The New York Legislature needs to hurry up and pass a law that would tell natural gas drillers to slow down.

Two versions of one very simple bill—one before the Assembly and another introduced in the Senate—would impose a moratorium on the issuance of any state permits for a certain kind of gas-drilling technique with the suitably frightening moniker “hydro-fracking.”

It may not be as scary as it sounds. Or it may be worse. That’s why the Legislature would be wise to tell the state’s Department of Environmental Conservation to put a hold on any permits for such an operation until 120 days after the federal Environmental Protection Agency has finished its report on the subject.

Drillers now have their eyes on a method to get to more underground deposits of natural gas, via fewer surface-level wellheads, by drilling sideways and pushing large volumes of water and other chemicals under high pressure through their pipes to break up the rock and release the gas.

It is a process that has been used for decades, but mostly in other states with different types of geologic properties. The reasonable fear of environmental activists in New York is that applying the process to the Marcellus and Utica shale formations could not only cause serious pollution to the area’s sources of drinking water but also release dangerous amounts (like there’s such a thing as a safe amount) of naturally occurring radioactive material.

Last week’s 16-hour blowout of a natural gas well northeast of Pittsburgh, which spewed gas and polluted water 75 feet into the air before crews could bring it under control Friday, only emphasizes those concerns. Pennsylvania, which has rushed to tap into trapped Marcellus shale gases, will launch a full investigation of that incident.

Unearthing all the natural gas that we believe is hiding down there is an attractive proposition. The stuff burns cleaner than oil or, certainly, coal. It doesn’t have to be imported from countries that don’t like us. It would provide cash income for landowners who lease their property and jobs for those who dig the wells.

But there is clearly no hurry. And, even more clearly, reason for caution.

Another kind of digging, the kind done by the journalists who work for such operations as the nonprofit Web-based ProPublica, suggests that hydro-fracking has caused a lot of serious contamination of soil and water. The concerns have been enough to move EPA to take a fresh look at the matter and prompted some members of Congress to want to reconsider the Bush-era laws that exempted hydro-fracking from federal oversight.

As wonderful as it could be to have a homegrown source of natural gas, the gas will be burned up. The pollution will stay behind.

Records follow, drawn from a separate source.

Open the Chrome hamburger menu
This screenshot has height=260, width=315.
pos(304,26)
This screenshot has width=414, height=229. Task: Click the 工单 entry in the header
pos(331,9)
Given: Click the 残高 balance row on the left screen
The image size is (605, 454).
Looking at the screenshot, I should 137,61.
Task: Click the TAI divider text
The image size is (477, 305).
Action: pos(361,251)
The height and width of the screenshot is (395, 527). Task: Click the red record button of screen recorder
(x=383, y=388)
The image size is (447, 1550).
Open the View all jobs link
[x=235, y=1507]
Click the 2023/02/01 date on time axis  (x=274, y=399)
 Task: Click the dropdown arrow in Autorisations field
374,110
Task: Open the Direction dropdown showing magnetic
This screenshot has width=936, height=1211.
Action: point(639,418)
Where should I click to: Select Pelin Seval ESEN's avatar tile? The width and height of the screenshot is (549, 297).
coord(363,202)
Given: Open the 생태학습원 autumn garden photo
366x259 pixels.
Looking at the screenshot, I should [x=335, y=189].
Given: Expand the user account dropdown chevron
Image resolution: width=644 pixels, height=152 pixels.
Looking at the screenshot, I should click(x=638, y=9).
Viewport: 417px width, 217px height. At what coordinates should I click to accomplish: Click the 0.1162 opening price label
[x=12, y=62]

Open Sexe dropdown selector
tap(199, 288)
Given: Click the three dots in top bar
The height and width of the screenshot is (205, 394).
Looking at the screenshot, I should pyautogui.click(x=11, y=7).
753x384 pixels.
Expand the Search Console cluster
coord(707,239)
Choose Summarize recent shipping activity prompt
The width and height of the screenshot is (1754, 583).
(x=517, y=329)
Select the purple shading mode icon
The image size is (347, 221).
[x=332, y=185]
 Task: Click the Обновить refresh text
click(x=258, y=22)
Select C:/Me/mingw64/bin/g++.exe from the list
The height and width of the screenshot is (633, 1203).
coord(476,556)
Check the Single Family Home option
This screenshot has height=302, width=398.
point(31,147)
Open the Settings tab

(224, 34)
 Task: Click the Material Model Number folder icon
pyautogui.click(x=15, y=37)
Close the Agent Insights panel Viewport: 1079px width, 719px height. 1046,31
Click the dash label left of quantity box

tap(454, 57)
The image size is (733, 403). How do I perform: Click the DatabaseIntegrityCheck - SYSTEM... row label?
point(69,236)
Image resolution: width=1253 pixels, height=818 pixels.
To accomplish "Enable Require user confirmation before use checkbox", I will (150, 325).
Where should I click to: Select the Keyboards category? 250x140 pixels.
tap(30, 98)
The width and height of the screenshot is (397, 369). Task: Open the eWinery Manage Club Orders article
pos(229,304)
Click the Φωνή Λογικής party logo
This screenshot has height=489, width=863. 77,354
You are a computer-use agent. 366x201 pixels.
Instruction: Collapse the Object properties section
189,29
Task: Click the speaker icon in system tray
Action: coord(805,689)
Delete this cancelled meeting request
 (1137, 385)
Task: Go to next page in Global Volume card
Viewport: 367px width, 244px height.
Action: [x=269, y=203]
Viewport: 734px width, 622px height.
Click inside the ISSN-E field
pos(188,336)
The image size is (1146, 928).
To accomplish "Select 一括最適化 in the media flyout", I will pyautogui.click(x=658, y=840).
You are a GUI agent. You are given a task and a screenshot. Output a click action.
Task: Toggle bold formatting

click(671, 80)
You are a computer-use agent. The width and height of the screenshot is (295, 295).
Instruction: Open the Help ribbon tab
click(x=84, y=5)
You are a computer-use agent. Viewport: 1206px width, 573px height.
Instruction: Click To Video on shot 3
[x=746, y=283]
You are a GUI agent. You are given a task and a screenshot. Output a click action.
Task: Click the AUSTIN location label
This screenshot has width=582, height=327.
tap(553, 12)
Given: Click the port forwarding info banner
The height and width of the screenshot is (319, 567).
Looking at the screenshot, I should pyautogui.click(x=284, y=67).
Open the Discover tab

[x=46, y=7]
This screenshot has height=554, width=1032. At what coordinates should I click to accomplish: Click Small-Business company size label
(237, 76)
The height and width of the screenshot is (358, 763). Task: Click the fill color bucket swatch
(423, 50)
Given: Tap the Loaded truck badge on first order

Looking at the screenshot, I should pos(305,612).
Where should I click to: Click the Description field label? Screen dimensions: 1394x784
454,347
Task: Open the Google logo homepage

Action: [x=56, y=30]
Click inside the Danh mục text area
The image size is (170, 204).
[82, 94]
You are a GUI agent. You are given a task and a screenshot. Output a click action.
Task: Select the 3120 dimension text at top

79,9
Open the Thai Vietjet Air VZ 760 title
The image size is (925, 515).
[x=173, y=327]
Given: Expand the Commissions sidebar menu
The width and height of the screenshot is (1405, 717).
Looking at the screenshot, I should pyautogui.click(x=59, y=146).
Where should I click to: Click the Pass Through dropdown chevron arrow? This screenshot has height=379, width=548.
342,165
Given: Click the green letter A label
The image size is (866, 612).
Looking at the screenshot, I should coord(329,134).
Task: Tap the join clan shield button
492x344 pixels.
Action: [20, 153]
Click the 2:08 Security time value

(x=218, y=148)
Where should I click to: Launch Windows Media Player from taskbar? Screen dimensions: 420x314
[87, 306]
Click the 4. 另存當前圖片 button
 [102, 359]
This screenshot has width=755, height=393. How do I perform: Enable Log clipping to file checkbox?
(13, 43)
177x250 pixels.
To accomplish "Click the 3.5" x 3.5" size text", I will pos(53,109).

Buffalo voters have some extra say in the matter, as our Sen. Antoine Thompson is the chairman of the Senate’s Environmental Conservation Committee. As such, we should use our influence on him, and he should use his influence on the committee, to move this legislation along.

For those who are tempted to leave the matter to the experts who drill for gas, or to the government agencies that oversee them, we have two letters for you.

BP.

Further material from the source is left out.